Error handler now calls session.Stop() and done():

case err := <-session.ErrChan():
    ec.handleSigningSessionError(...)
    session.Stop()  // closes doneCh → Sign() exits
    done()          // cancels context → error goroutine exits
    return

Why: Before, the error handler just returned without stopping anything. Sign() kept running (stuck forever). The context was never canceled. Now: session.Stop() wakes up Sign() via doneCh, and done() cancels the context so any future select on ctx.Done() also exits. Clean teardown of the entire session on error.

7. `pkg/mpc/registry.go` — Health check resilience

Added consecutive failure counter:

failureCount := make(map[string]int)
const maxFailures = 5

// On failure:
failureCount[peerID]++
if failureCount[peerID] >= maxFailures {
    // evict from Consul
}
// On success:
delete(failureCount, peerID)

Why: The old health check deleted a peer's Consul key after just 2 failed NATS requests (~6 seconds). A single network blip would evict a peer, trigger ECDH re-exchange, and cascade into "not ready" state across the cluster. With 5 consecutive failures required (~25 seconds of continuous unresponsiveness), transient issues are tolerated while genuinely dead peers are still detected.

Increased retry attempts from 2 to 3 with 1s delay:
Why: Gives the NATS connection more time to recover from brief interruptions before counting a failure.

8. `cmd/mpcium/main.go` — NATS connection hardening

TCP keepalive via custom dialer:

nats.Dialer(&net.Dialer{
    Timeout:   5 * time.Second,
    KeepAlive: 30 * time.Second,
}),

Why: AWS NAT Gateway/NLB silently drops TCP connections idle for ~350 seconds. TCP keepalive probes count as wire activity, preventing the idle timeout from triggering. Without this, the NATS connection could be silently killed, and neither the client nor server would know until the next message attempt.

NATS application-level pings:

nats.PingInterval(20 * time.Second),
nats.MaxPingsOutstanding(3),

Why: Even with TCP keepalive, the NATS client needs to detect dead connections at the application level.
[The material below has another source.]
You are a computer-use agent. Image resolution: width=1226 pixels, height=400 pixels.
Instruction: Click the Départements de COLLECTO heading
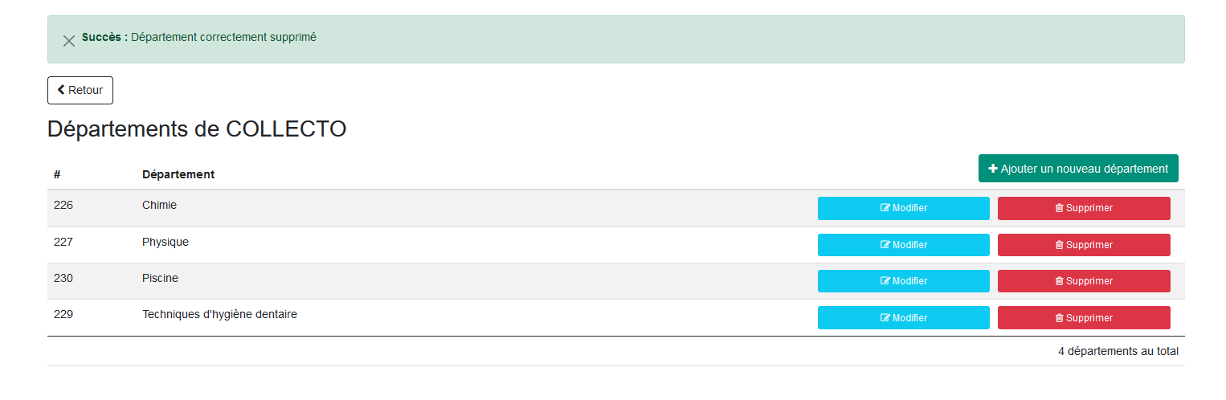[x=197, y=129]
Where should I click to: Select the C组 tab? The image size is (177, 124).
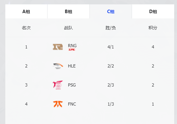click(111, 12)
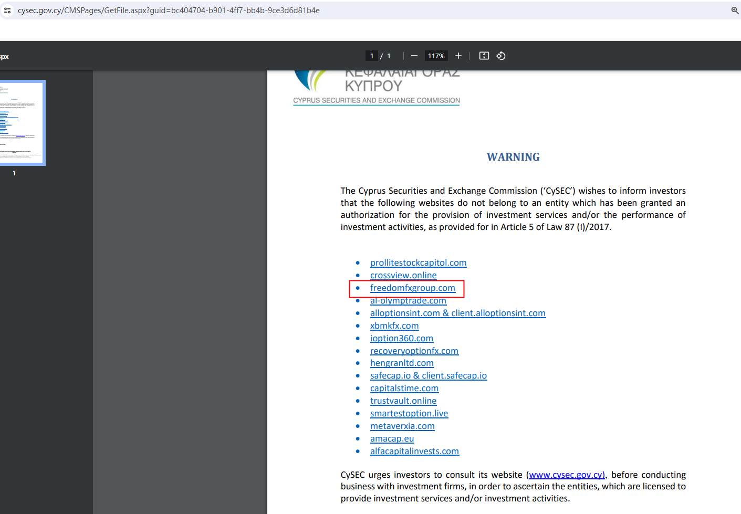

Default is 2-minute ping interval. With 20s pings and 3 outstanding max, a dead connection is detected within 60 seconds — well before the AWS 350s timeout.

Reconnect buffer:

nats.ReconnectBufSize(16 * 1024 * 1024),

Why: During NATS reconnection, published messages are buffered. The default buffer is small. If a signing operation produces messages during a brief reconnect, a larger buffer prevents message loss.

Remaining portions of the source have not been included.